Ausgangspunkt unserer Forschung ist das Macht- und Spannungsverhältnis zwischen der Institution Gefängnis einerseits und dem inhaftierten Individuum andererseits. In Anlehnung an den Philosophen Michel Foucault verstehen wir Gefängnis als Institution, die die Insassen permanent überwacht, kontrolliert und diszipliniert. Uns interessiert, wie das inhaftierte Individuum mit den Einschränkungen im reglementierten Haftalltag konkret umgeht.
Eine erste These lautet, dass der Gefangene auf diesen Autonomieverlust mit der Herstellung individueller Freiräume reagiert. Die Konstruktionsprozesse solcher Freiräume sind gemäß der Cultural Studies als bedeutungsstiftende, kulturelle Praktiken im Alltag zu lesen.
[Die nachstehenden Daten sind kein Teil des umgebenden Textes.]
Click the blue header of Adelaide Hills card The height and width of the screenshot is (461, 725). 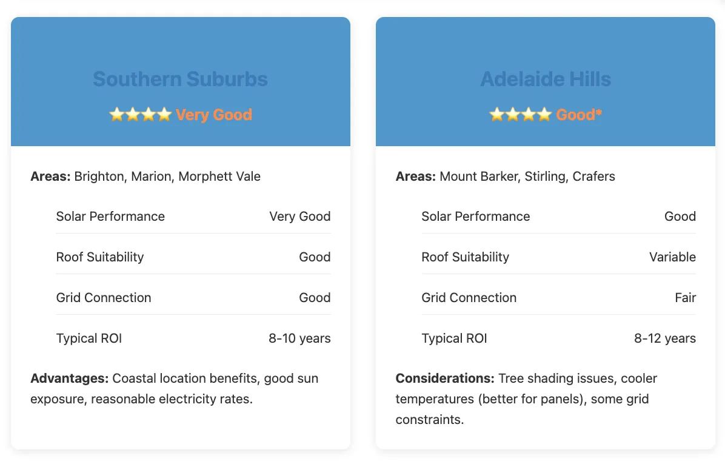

Diese können materieller sowie symbolischer Art sein und werden durch aktives Handeln individuell und kreativ in einem Geflecht aus Raum, Zeit und körperlichem Einsatz in Form von Artefakten, Ritualen und Gestaltungsformen verschiedener Art konstruiert.
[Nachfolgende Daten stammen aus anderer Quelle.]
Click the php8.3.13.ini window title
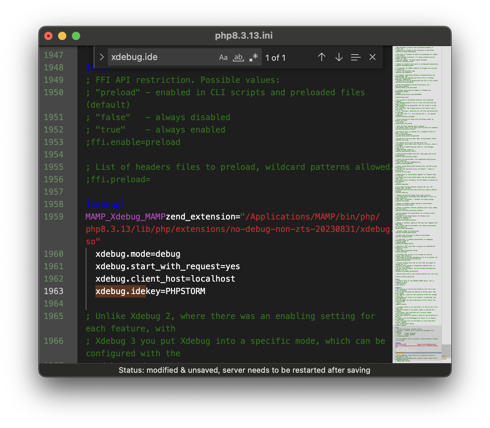Screen dimensions: 490x428 click(244, 36)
Im Zentrum unserer Forschung steht der bewohnte Haftraum, der mehrere Lebensbereiche vereint und durch die Insassen ausschließlich in einem von der Justizvollzugsanstalt vorgegebenen Rahmen ausgestaltet werden darf. Es stellen sich folgende Fragen: Welche legalen Freiräume werden in Hafträumen von den Gefangenen konstruiert, was wird individuell entwickelt und gebastelt? Wie werden die erzeugten Freiräume von dem Individuum erlebt? Welche Bedeutungen können die Insassen aus diesen Freiräumen gewinnen?
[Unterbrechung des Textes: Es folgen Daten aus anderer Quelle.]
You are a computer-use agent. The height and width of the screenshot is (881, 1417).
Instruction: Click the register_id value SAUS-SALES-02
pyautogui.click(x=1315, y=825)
Unser methodisch-empirischer Zugriff ist die Photo-Elicitation: Zwei Gefangene der Justizvollzugsanstalt Attendorn haben sich für fotobasierte Interviews bereit erklärt. Bei diesem Vorgehen fotografieren wir in einem ersten Schritt die Zellen der partizipierenden Insassen mit dem Fokus auf die sichtbaren bzw. dokumentierbaren, individuell geschaffenen Freiräume. Die in dem darauf folgenden Schritt angesetzten Interviews werden auf Grundlage eines Leitfadens geführt, der neben festgelegten Fragen ausreichend Raum für freie und spontane Assoziationen bietet. Als Stimulus für die Befragungen dienen die von uns aufgenommenen Fotografien, die in der Justizvollzugsanstalt angefertigt wurden. Das daraus gewonnene Datenmaterial wird qualitativ unter Einbezug des Raumbegriffs der Soziologin Martina Löw ausgewertet.
Ziel der Forschung ist eine kulturwissenschaftliche Analyse der individuell erzeugten Freiräume der Gefangenen hinsichtlich ihrer Bedeutungen sowie deren zugrunde liegenden Konstruktionspraktiken im Alltag.